> [Fragmento seleccionado]
────────────────

13. Ni sé comprender cómo los otros sacerdotes que creen estas mismas verdades
que yo creo, y todos debemos creer, no predican ni exhortan para preservar a las gentes de
caer en los infiernos.
14. Y aun admiro cómo los seglares, hombres y mujeres que tienen fe, no gritan, y
me digo: Si ahora se pegara fuego en una casa y, por ser de noche, los habitantes de la
misma casa y los demás de la población están dormidos y no ven el peligro, el primero que
lo advirtiese, ¿no gritaría, no correría por las calles gritando: ¡fuego, fuego! en tal casa?
Pues ¿por qué no han de gritar fuego del infierno para despertar a tantos que están
aletargados en el sueño del pecado, que cuando se despertarán se hallarán ardiendo en las
llamas del fuego eterno?
15. Esa idea de la eternidad desgraciada que empezó en mí desde los cinco años
con muchísima viveza, y que siempre más la he tenido muy presente, y que, Dios mediante,
no se me olvidará jamás, es el resorte y aguijón de mi celo para la salvación de las almas.
16. A este estímulo con el tiempo se añadió otro, que después explicaré, y es el
pensar que el pecado no sólo hace condenar a mi prójimo, sino que principalmente es una
injuria a Dios, que es mi Padre. ¡Ah! esta idea me parte el corazón de pena y me hace
correr como... Y me digo: si un pecado es de una malicia infinita, el impedir un pecado es
impedir una injuria infinita a mi Dios, a mi buen Padre.

────────────────

> [Información mostrada]
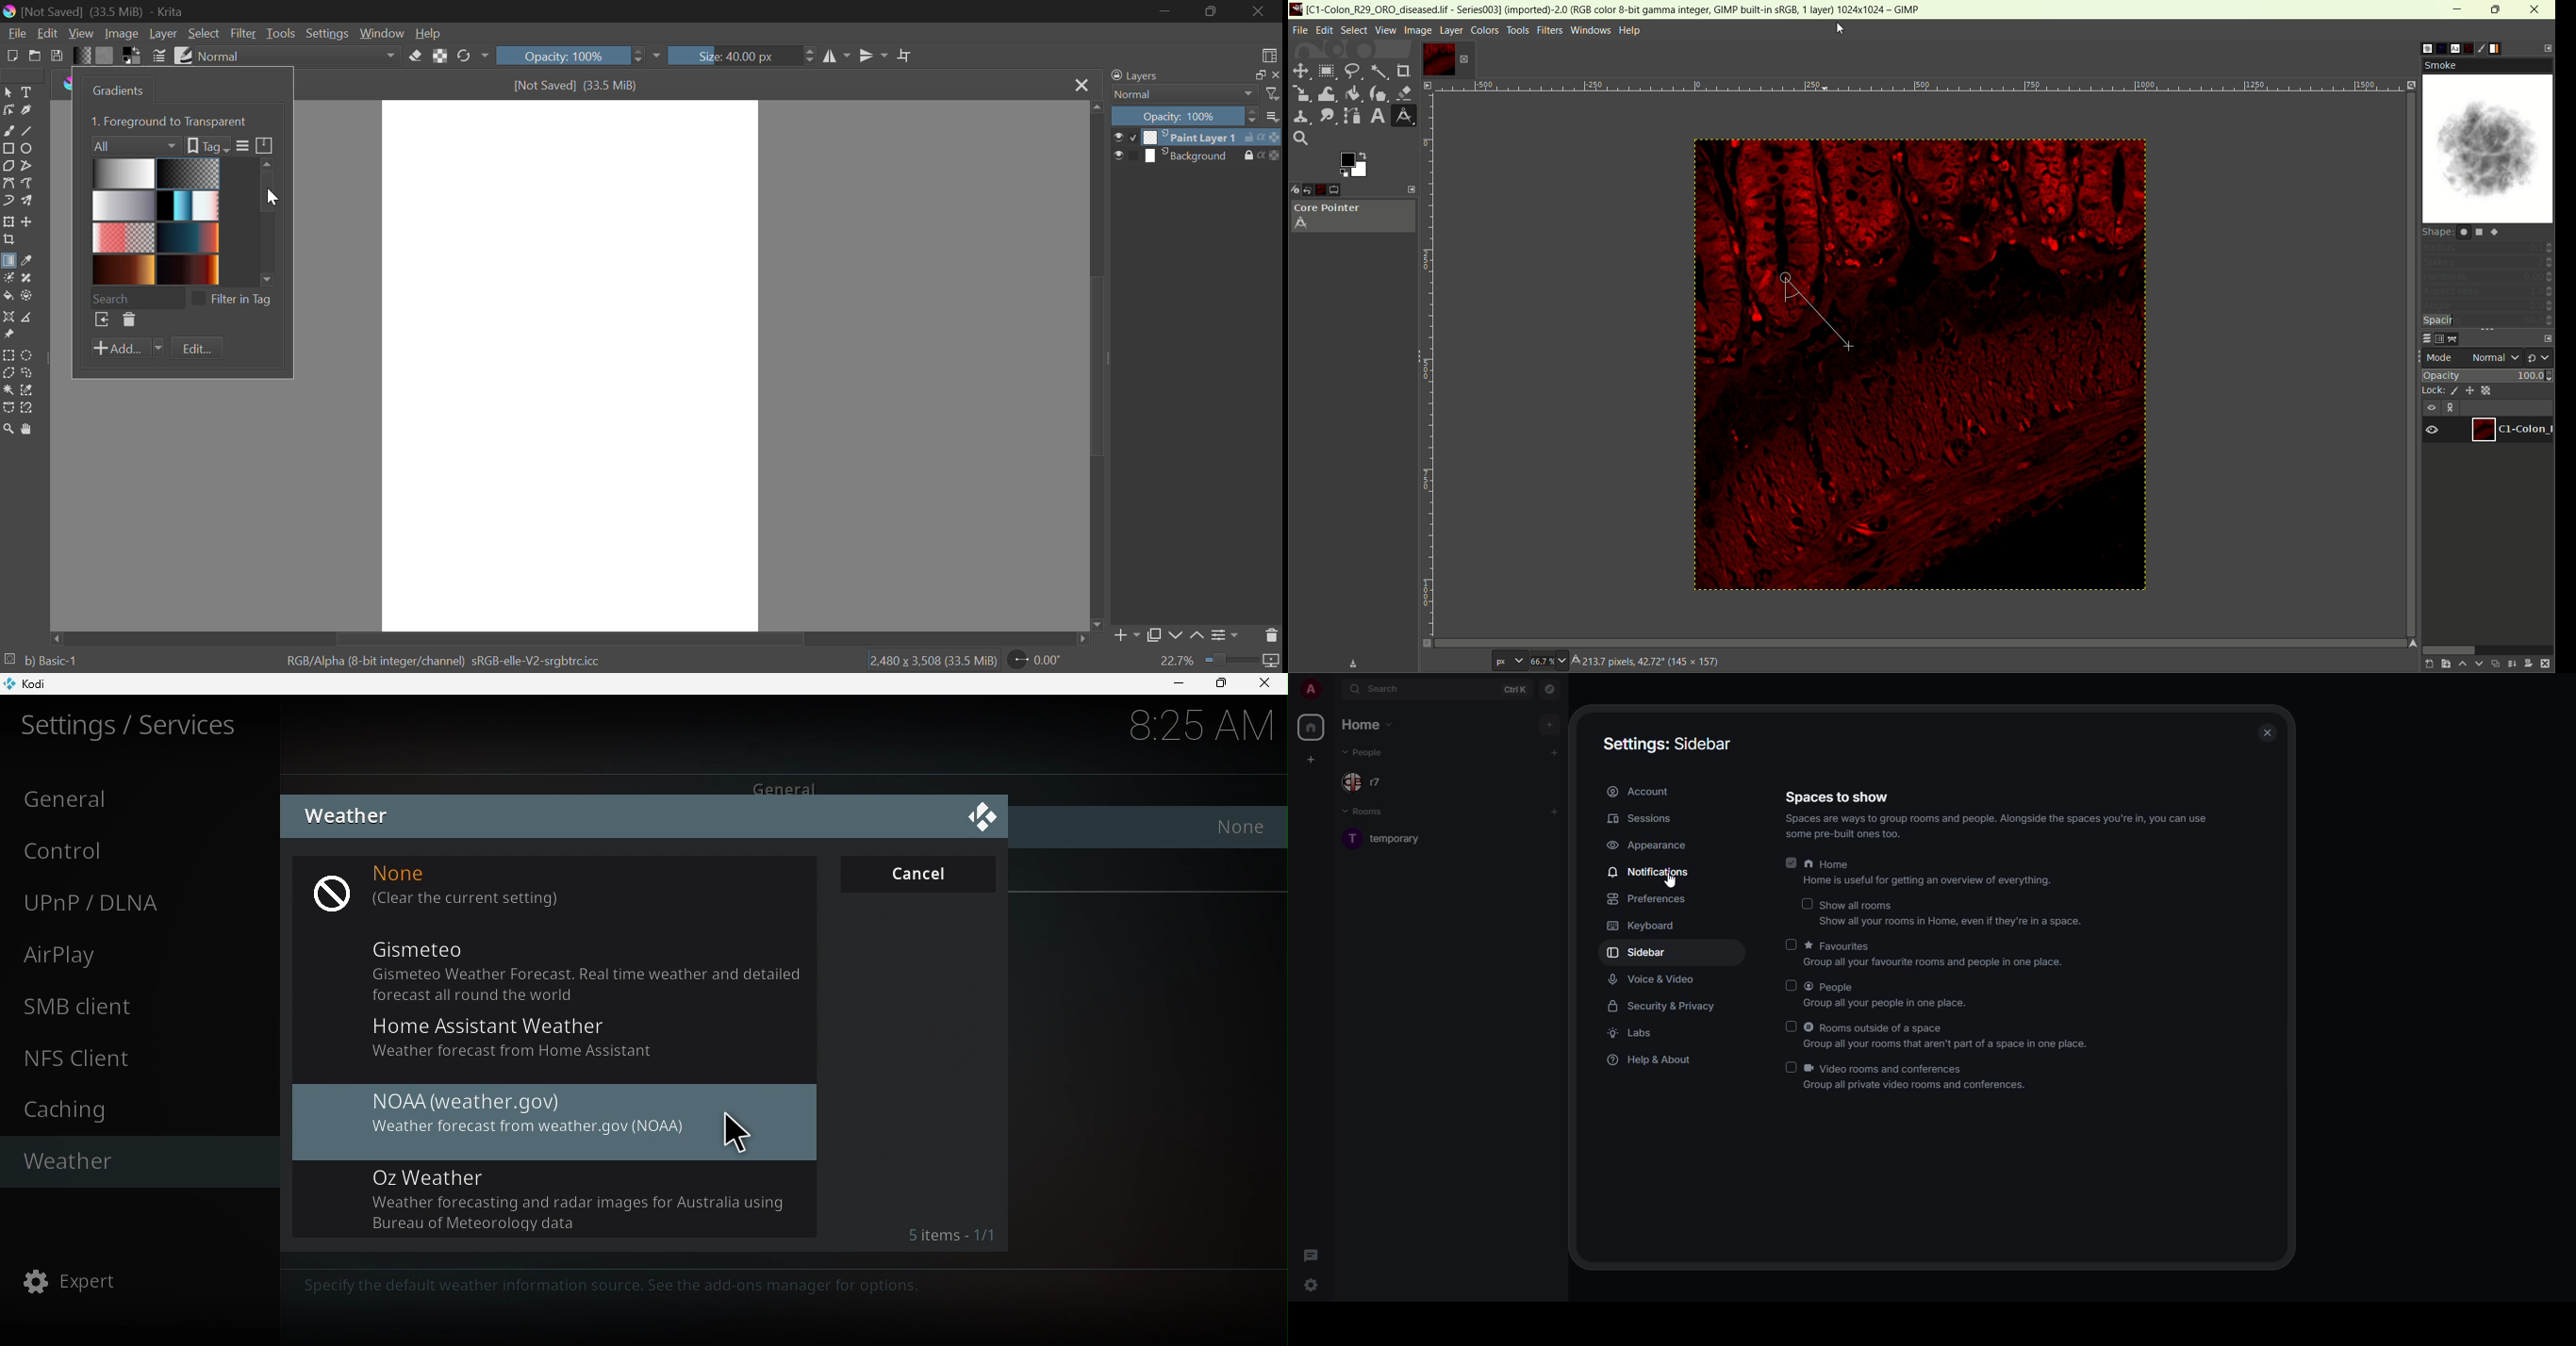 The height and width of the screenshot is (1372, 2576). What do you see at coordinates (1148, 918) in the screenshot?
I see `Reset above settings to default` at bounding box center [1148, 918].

────────────────

> [Enunciado del ejercicio] Vuelve a escribir el fragmento seleccionado sobre el fuego del infierno, desde "14. Y aun admiro" hasta "de las almas.", sin cambiar ni una palabra.

> [Ejercicio resuelto]
14. Y aun admiro cómo los seglares, hombres y mujeres que tienen fe, no gritan, y
me digo: Si ahora se pegara fuego en una casa y, por ser de noche, los habitantes de la
misma casa y los demás de la población están dormidos y no ven el peligro, el primero que
lo advirtiese, ¿no gritaría, no correría por las calles gritando: ¡fuego, fuego! en tal casa?
Pues ¿por qué no han de gritar fuego del infierno para despertar a tantos que están
aletargados en el sueño del pecado, que cuando se despertarán se hallarán ardiendo en las
llamas del fuego eterno?
15. Esa idea de la eternidad desgraciada que empezó en mí desde los cinco años
con muchísima viveza, y que siempre más la he tenido muy presente, y que, Dios mediante,
no se me olvidará jamás, es el resorte y aguijón de mi celo para la salvación de las almas.